Role-Play Activity: Negotiating a Deal Between a Transmedia Studio and a Talent Agency
Simulate The Orangery–WME deal in class: a step-by-step role-play, contract basics, negotiation tactics, and a detailed rubric.
Hook: Turn deadline panic into courtroom poise — by role-playing a real media deal
Students and instructors: if you’ve ever felt overwhelmed by contract language, negotiation pressure, or the fast pace of media deals, this classroom role-play turns anxiety into mastery. Using the widely reported Jan 2026 signing of transmedia studio The Orangery with WME as inspiration, this activity teaches contract basics, negotiation tactics, and industry context through hands-on practice.
Why this matters in 2026
By late 2025 and into 2026 the entertainment industry doubled down on transmedia IP, agency partnerships, and fast-turn adaptations. Variety reported on Jan 16, 2026 that The Orangery — a European transmedia IP studio behind graphic-novel hits — signed with WME. That headline is an ideal classroom anchor: it represents the real stakes students will face when negotiating representation, adaptation rights, and cross-platform revenue splits.
At the same time, contract work is changing: legal teams increasingly use generative AI to draft and review deal memos, and rights reversions and sustainability/diversity clauses are standard negotiation topics.

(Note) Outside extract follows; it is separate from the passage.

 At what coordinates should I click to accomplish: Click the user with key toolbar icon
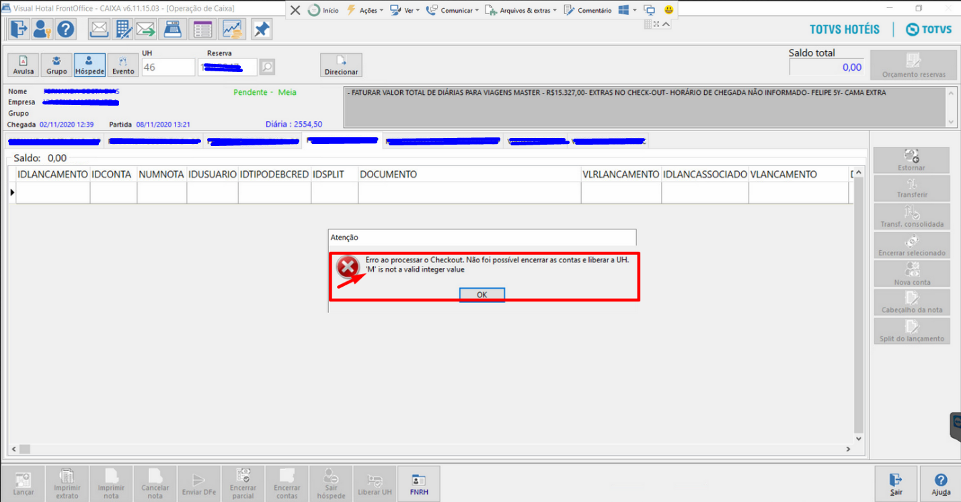pyautogui.click(x=42, y=29)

This role-play helps learners practice negotiation fundamentals while responding to these 2026 trends.
Learning outcomes
- Understand core contract terms such as exclusivity, commission, option and reversion clauses, warranties, and indemnities.
- Apply negotiation tactics — BATNA, anchoring, integrative bargaining — in a media-deal setting.

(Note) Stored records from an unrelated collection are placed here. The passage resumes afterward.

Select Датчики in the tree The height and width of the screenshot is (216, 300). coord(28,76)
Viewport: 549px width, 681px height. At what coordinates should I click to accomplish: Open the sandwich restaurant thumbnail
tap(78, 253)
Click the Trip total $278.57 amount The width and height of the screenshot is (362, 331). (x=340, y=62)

- Draft simple clause language for representation and adaptation deals.
- Evaluate outcomes using a clear rubric and peer feedback.

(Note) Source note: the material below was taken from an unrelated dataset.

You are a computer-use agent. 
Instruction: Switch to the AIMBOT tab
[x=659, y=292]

Classroom setup (90–120 minutes)
Materials
- Role packets (below) for each team: The Orangery (studio), WME (talent/agency), Legal Counsel, Finance, and Observers.
- Printable rubric and negotiation worksheet (downloadable PDF suggestion: essaypaperr.com/roleplay-orangery).
- Whiteboard or shared doc for term tracking and concessions log.
- Timer (rounds of 15–20 minutes).
Class size & time options
- Small (6–12 students): full simulation with multiple roles assigned per student.
- Medium (13–25 students): multiple negotiation tables or parallel rounds; rotate observers.
- Large (26+ students): lecture/demo with breakout rooms and one live negotiation showcase.
Role descriptions & goals
The Orangery (Transmedia Studio)
Profile: European IP company with two successful graphic-novel series. Goal: secure WME representation for global expansion while protecting IP and securing favorable adaptation revenue splits and reversion triggers.
WME (Talent Agency / Strategic Partner)
Profile: Major global agency offering representation, packaging, and studio introductions. Goal: obtain representation rights, a first-look on adaptations, and healthy commission/license fees while minimizing indemnity and warranty exposure.
Legal Counsel
Profile: Advises assigned party on language, redlines, and legal risk. Goal: protect client from broad warranties and unlimited indemnities; ensure clear termination and reversion language.
Finance / Business Affairs
Profile: Focuses on money flows, advances, recoupment, and backend splits. Goal: maximize cash-on-signing and acceptable revenue share models.
Observers / Journalists (optional)
Profile: Track the negotiation using rubric metrics and provide media-style reporting at the end — useful for teaching public relations and reputation risk.
Scenario brief (10-minute prep)
The Orangery has two hit IPs and seeks global representation to turn graphic novels into TV, film, and licensed products. WME wants to sign them, package projects, and take a commission plus possible producer fees. The teams enter negotiations with opening positions, bottom lines, and a shared timeline: a 3-year representation agreement with options to extend and first-look for adaptation rights.
Key negotiation points (teach these before you begin)
- Scope of Representation — Worldwide vs. territory-specific representation; exclusive vs. non-exclusive.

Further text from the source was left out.